For wallet-as-a-service fintech Ansa’s recent $14 million funding round, most of the funding – 95.6% of it – came from female investors.
“It was not intentional,” said Ansa co-founder Sophia Goldberg, following Tuesday’s announcement of the capital raise. “I think it's a testament to how many awesome female VCs are out there right now writing checks across the ecosystem.”
That’s a good omen for female founders, Goldberg said. PitchBook data shows that female founder-only startups received 2.1% of VC funds in 2023. Mixed gender founder teams received 23.8%. According to the Harvard Business Review, female VCs are more likely than male VCs to invest in female founders.
“Female founders get a small amount of VC money every year, and [the percentage gets smaller] as you increase round sizes and series of fundraising,” Goldberg said. “I think it’s a really big testament to how many women have continued to climb the ranks in VC, and it hopefully bodes well for more and more Series A, Series B and Series C female-led companies being able to raise funding.”
Ansa’s Series A funding round was led by Renegade Partners. Bain Capital Ventures, B37 Ventures, Box Group and Wischoff Ventures also participated.
Goldberg and co-founder JT Cho started Ansa in 2022 to give merchants relief from card payment fees that amount to as high as 12.5% of transaction value. Ansa white labels wallets for merchants to place within their apps, cutting down on the number of card transactions a customer makes with the merchant, thereby cutting fees and increasing loyalty.
The duo is using the fresh influx of cash to expand to other merchants in their core market, coffee and quick-service restaurants, as well as to expand into the marketplace sector. The funds will largely go to product development, team growth and scaling for the market.
Compass Coffee, an coffee shop based in Washington, D.C., launched a Ansa-powered in-app wallet in 2023 with positive results: customers who adopted the wallet were more loyal, and spent more money, than customers who did not, according to an Ansa case study.
Compass customers who utilized the wallet visited the coffee shop 30% more than loyal regulars who didn’t use the wallet. Revenue rose 26% per wallet user, and the merchant was able to save 28% in payment fees.

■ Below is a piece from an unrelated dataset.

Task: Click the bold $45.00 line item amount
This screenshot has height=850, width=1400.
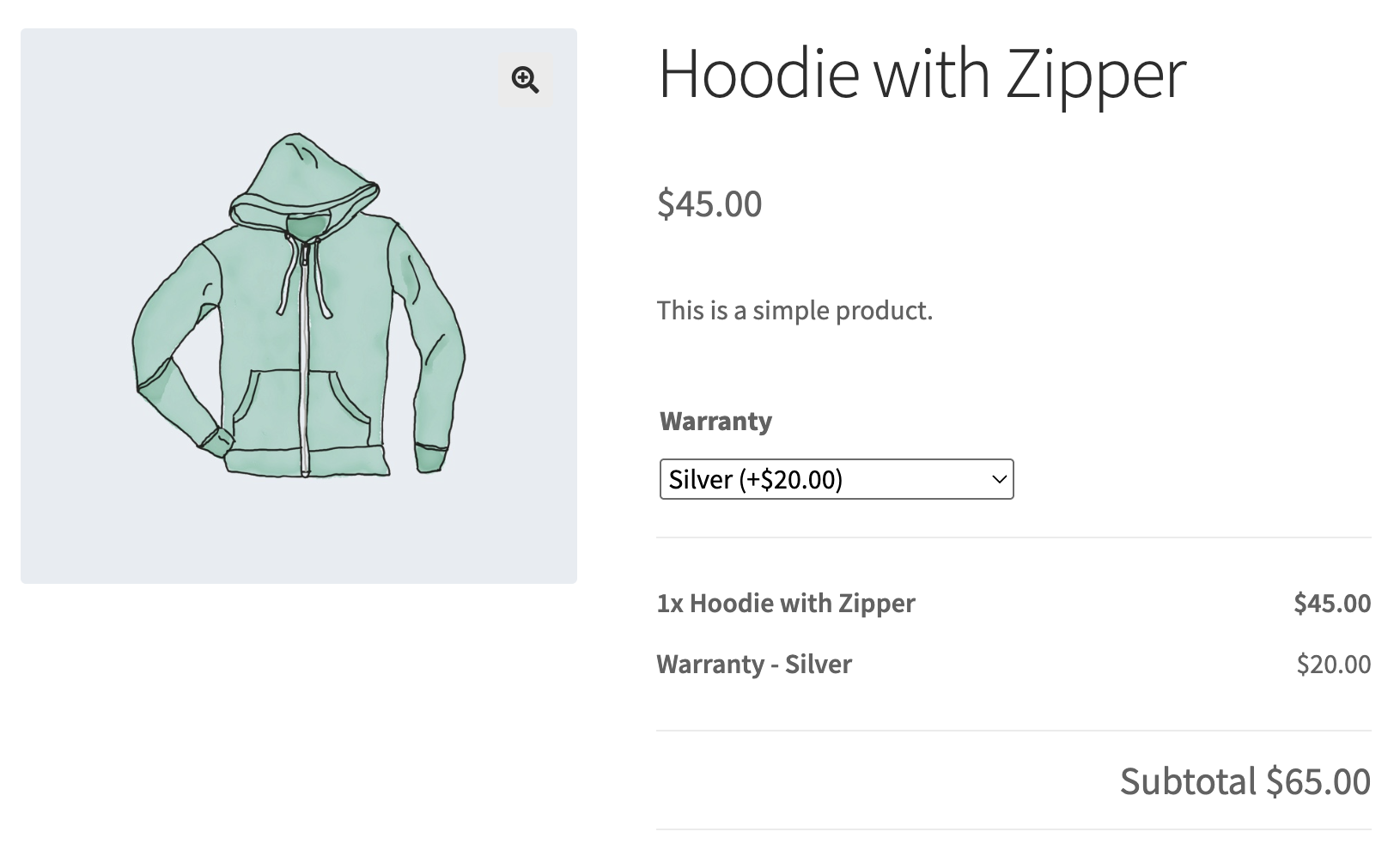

In the marketplace sector, Goldberg said they’re seeing “a really big inbound for marketplaces of all sizes, including the large name brand marketplaces, that are trying to drive on-platform economies.”
One use case, she said, is to allow sellers to have on-platform wallets with which they can make purchases from other sellers.
“Say you knit socks and I make homemade soap and I sell $100 worth of soap. Today, I get that $100 paid out to my bank account, but then I might go buy a pair of socks for you. It makes a lot more sense economically for me to be able to buy from another seller on the platform with funds without having to pull up my credit card to pay for it,” Goldberg said.
“That also drives the flywheel of a closed-loop payment economy [in that] I’m more likely to spend a little more, or maybe I get an incentive, for spending my earnings as a seller to support that ecosystem,” she said.
As far as team growth – which some of the $14 million has been earmarked for – Ansa recently hired more engineers. That’s allowing the fintech to move with more momentum on the products it’s building for customers, Goldberg said. Several roles are open on the business side, including in sales, as are roles as a customer success manager and chief of staff. All roles are based at Ansa’s San Francisco headquarters.
Renegade Partners co-founder and managing partner Renata Quintini, whose firm is also based in San Francisco, said in a prepared statement that Ansa is “setting a new standard for how we'll all transact in the future, with a pioneering payments solution that lets merchants trade burdensome credit card processing fees for increased customer lifetime value.”